En segundo lugar, cualquier «democracia verdadera» en el país significará la independencia del extranjero. No está claro cuál será el destino del tratado de paz de Egipto con Israel. Probablemente descansará en el poder de lo que siga siendo un ejército no reformado en el próximo gobierno egipcio.

Pero una cosa está clara; a ningún ejército ni remotamente responsable ante un gobierno civil egipcio elegido se le permitirá nunca más colaborar en el asedio a Gaza, en la entrega a interrogadores y torturadores de las cárceles de Egipto de «sospechosos» señalados por la CIA, o en una farsa de «proceso de paz americana» que ofrece seguridad a Israel mientras coloniza lo que queda de Palestina. En cualquier Egipto libre el alcance de la paz se medirá por el alcance de la retirada de Israel de los territorios ocupados y por el grado de independencia palestina en su territorio.

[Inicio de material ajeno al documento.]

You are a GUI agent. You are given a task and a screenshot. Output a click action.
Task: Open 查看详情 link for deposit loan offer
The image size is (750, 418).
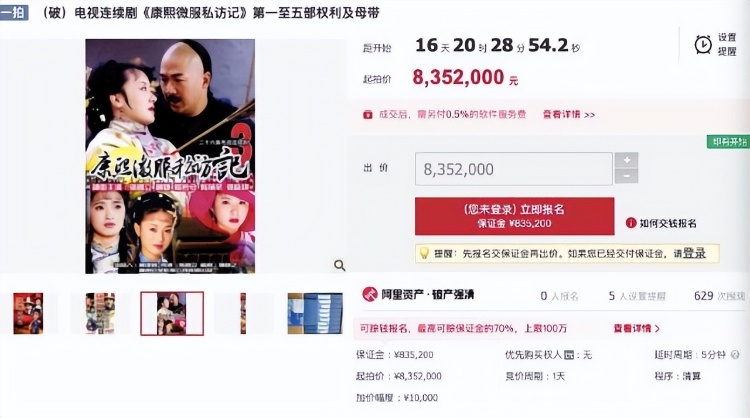point(636,329)
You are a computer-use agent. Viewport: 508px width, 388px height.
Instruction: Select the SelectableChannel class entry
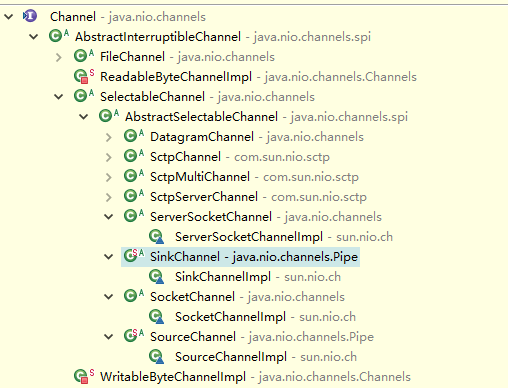[152, 97]
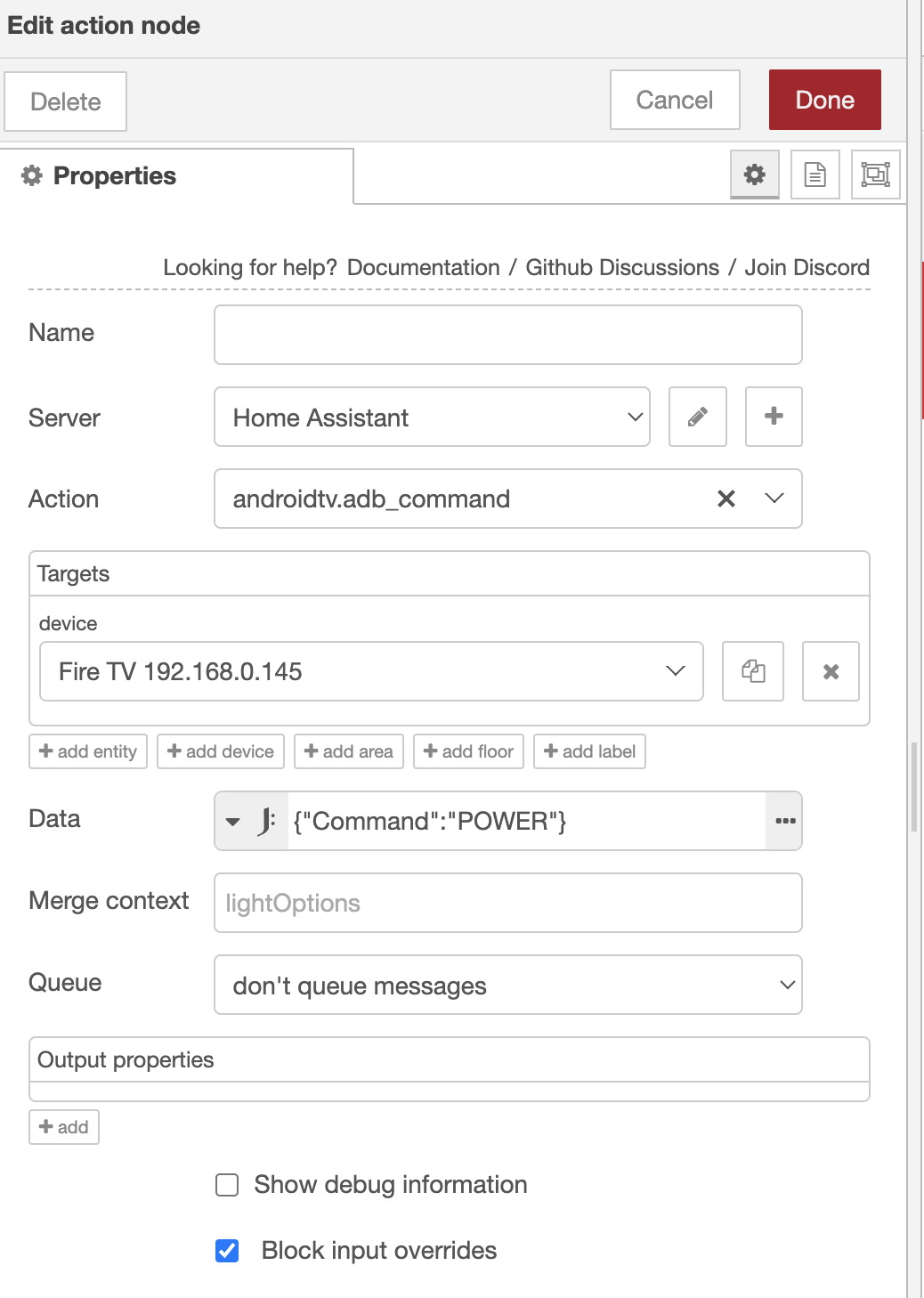Click the add entity button
The image size is (924, 1298).
pyautogui.click(x=87, y=751)
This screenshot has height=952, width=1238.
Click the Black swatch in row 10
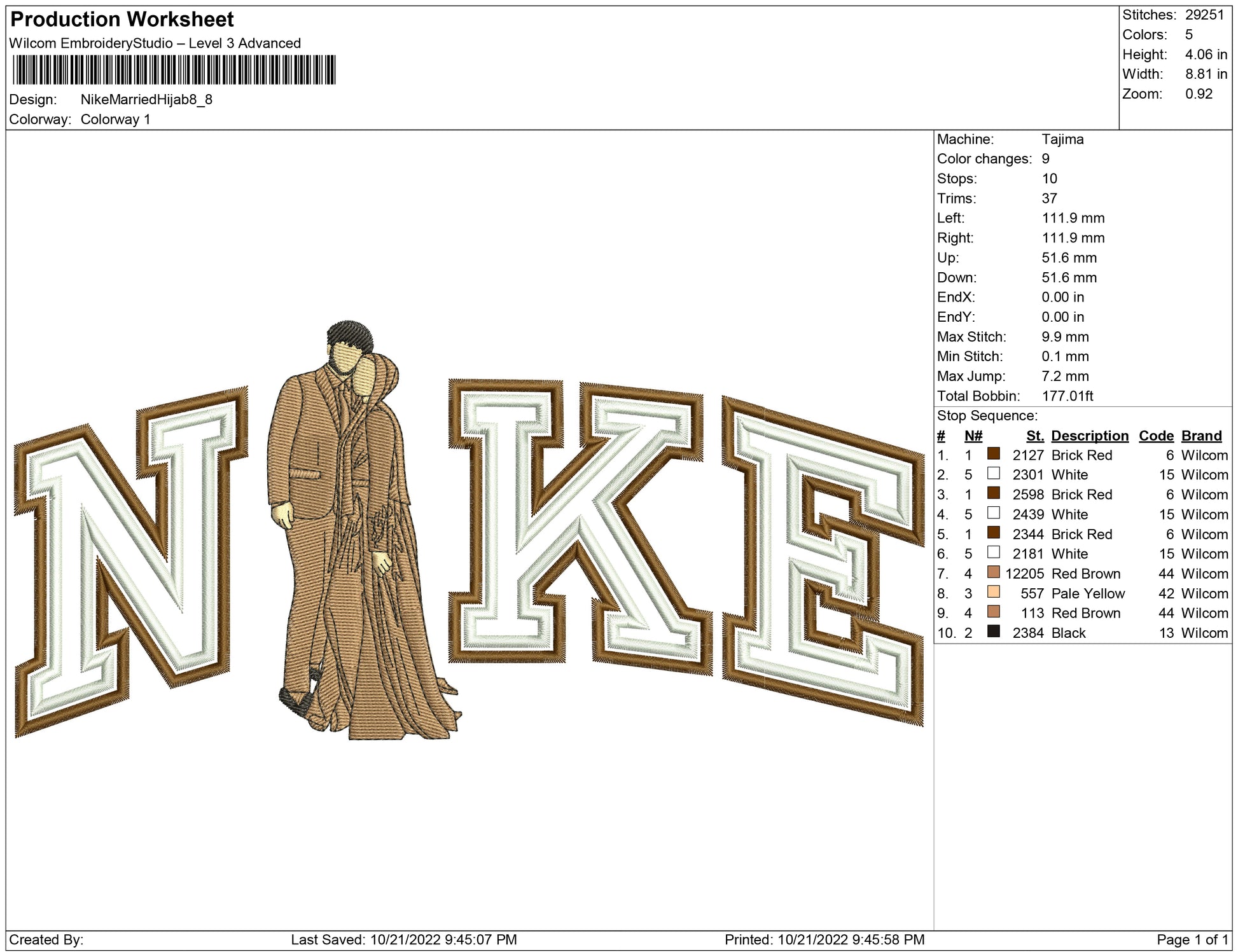point(993,631)
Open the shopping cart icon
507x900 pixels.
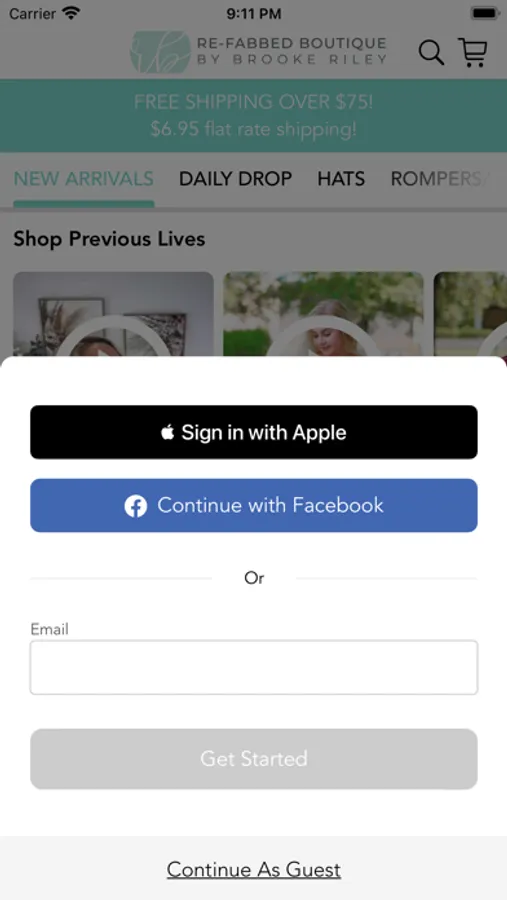click(x=473, y=52)
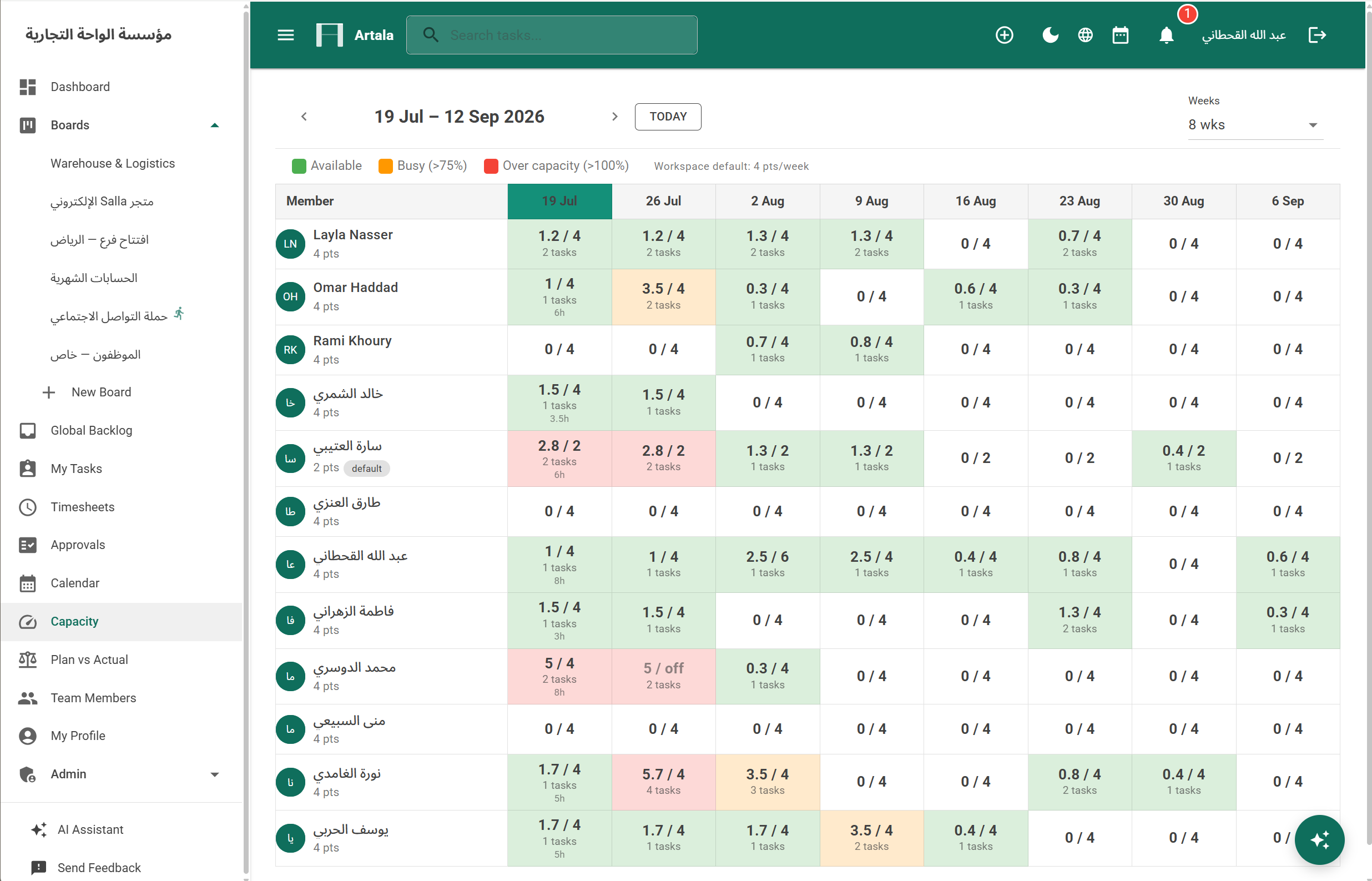Open the Weeks dropdown showing 8 wks
The height and width of the screenshot is (881, 1372).
pyautogui.click(x=1255, y=125)
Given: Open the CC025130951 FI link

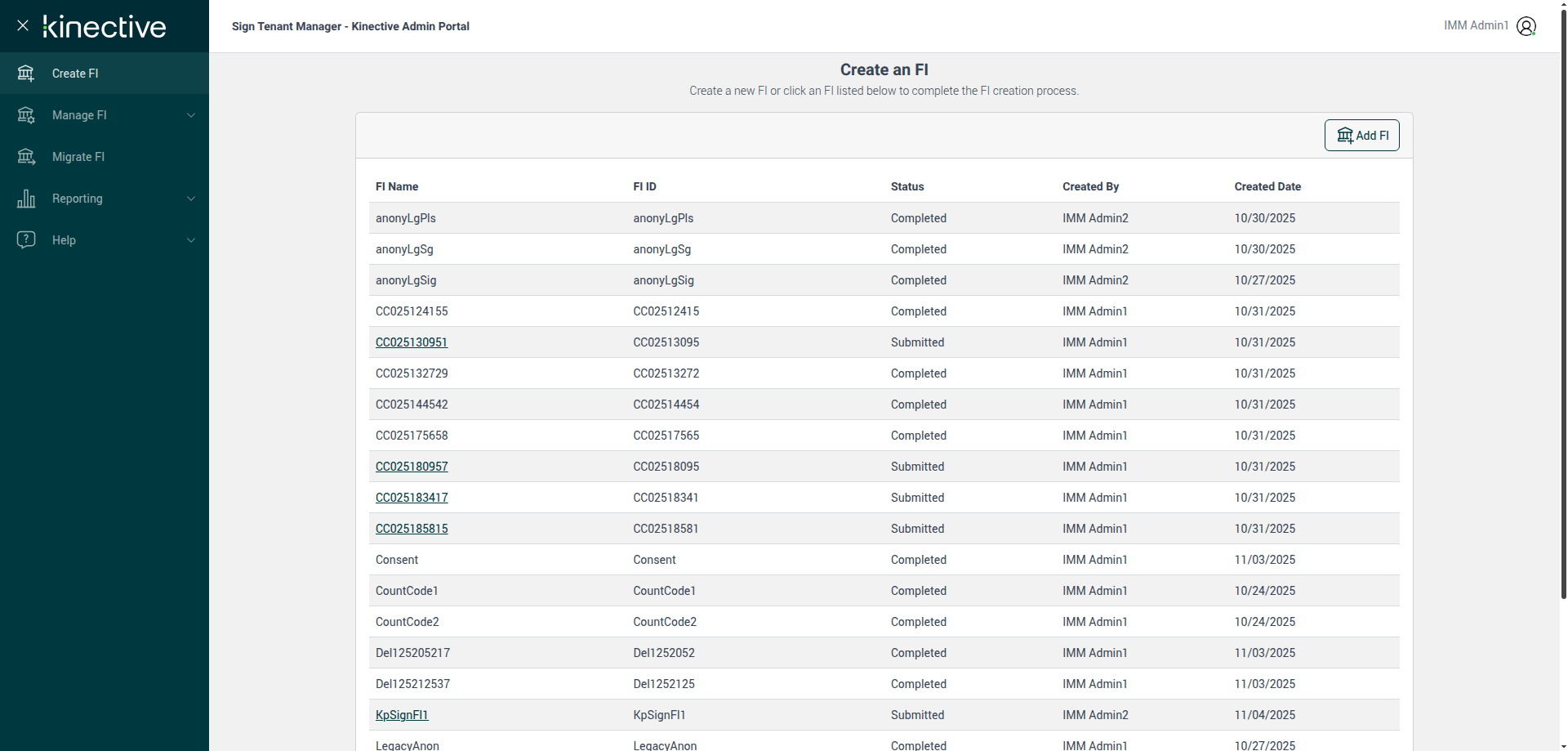Looking at the screenshot, I should pyautogui.click(x=412, y=342).
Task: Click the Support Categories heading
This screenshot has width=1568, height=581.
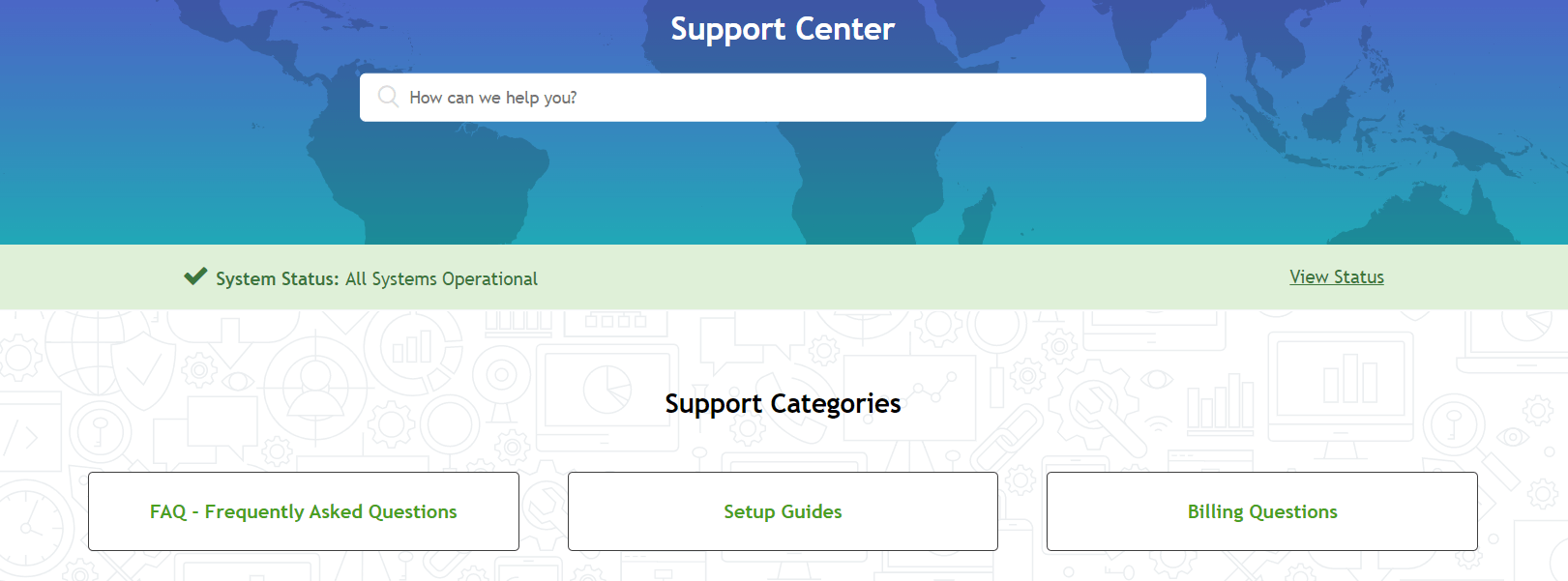Action: pos(783,403)
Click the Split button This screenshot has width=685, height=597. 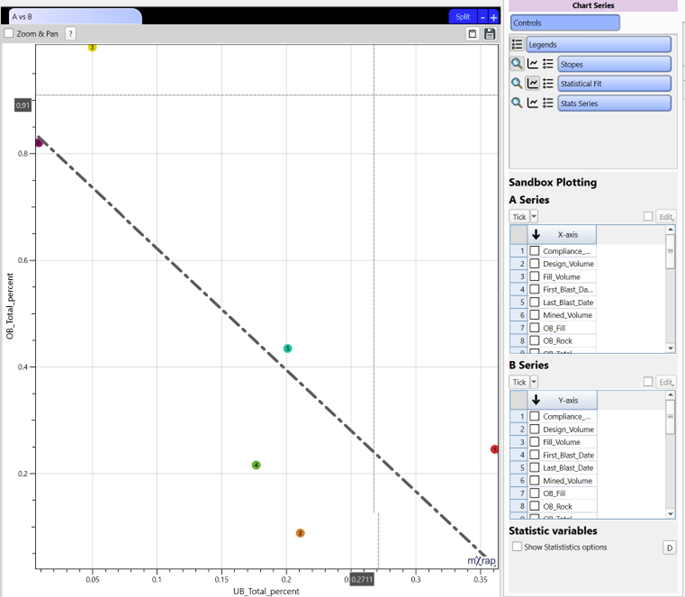click(462, 17)
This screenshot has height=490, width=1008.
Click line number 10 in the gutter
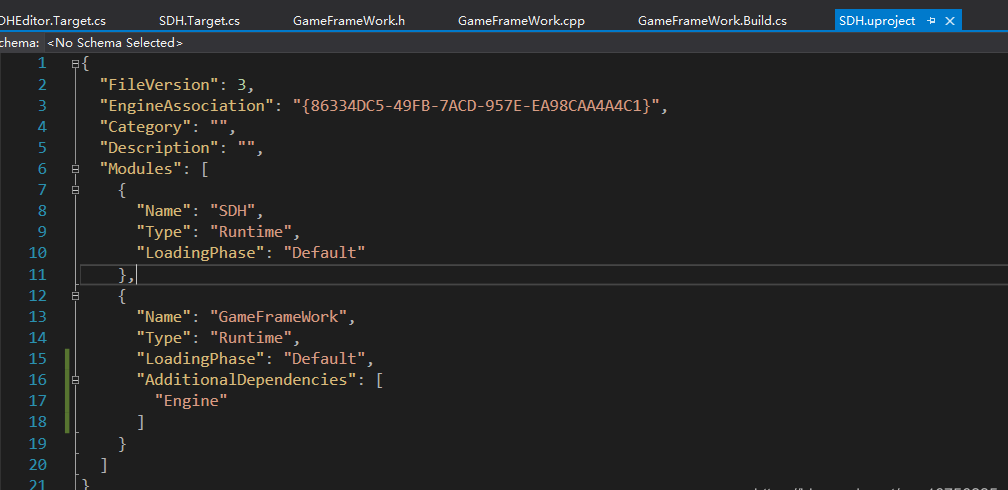pyautogui.click(x=37, y=253)
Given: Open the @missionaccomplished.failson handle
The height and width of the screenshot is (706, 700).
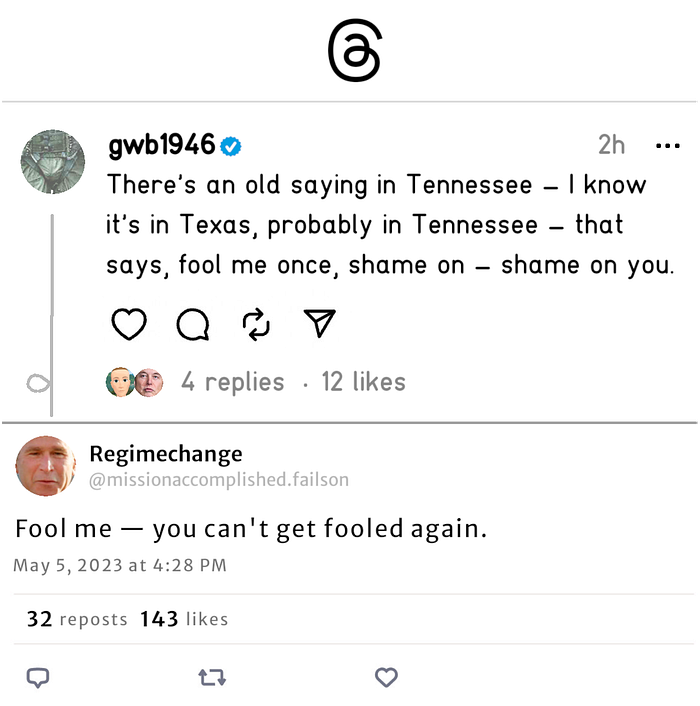Looking at the screenshot, I should click(219, 480).
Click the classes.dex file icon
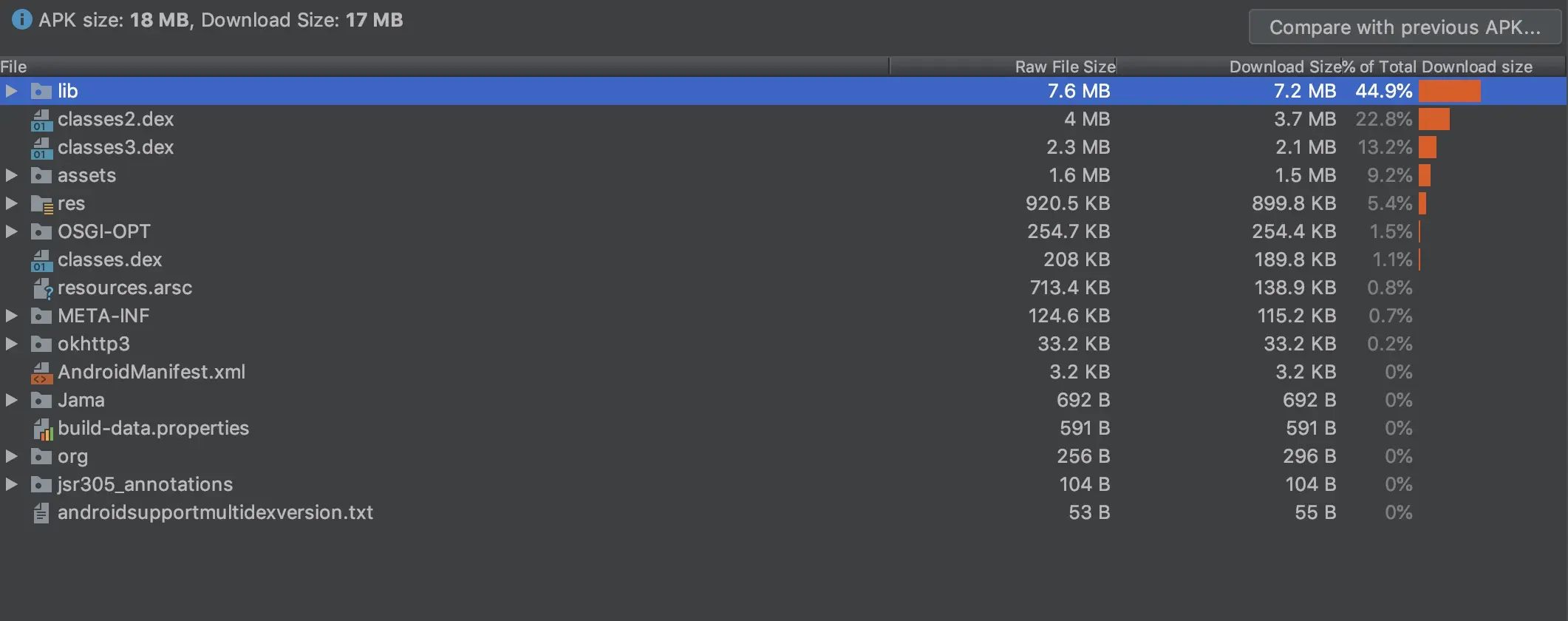This screenshot has height=621, width=1568. click(41, 260)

Tal vez Estados Unidos transmita ese mensaje a sus aliados. Pero pocos en Egipto contendrán su respiración. Y quienes ayudaron a ventilar una chispa en un incendio en la pradera es probable que se encojan de hombros. «Si Estados Unidos apoya la revolución, es bueno para Estados Unidos», dijo Islam Lotfy en The New York Times el día 13 de la revolución. «Si no lo hacen, se trata de un asunto egipcio».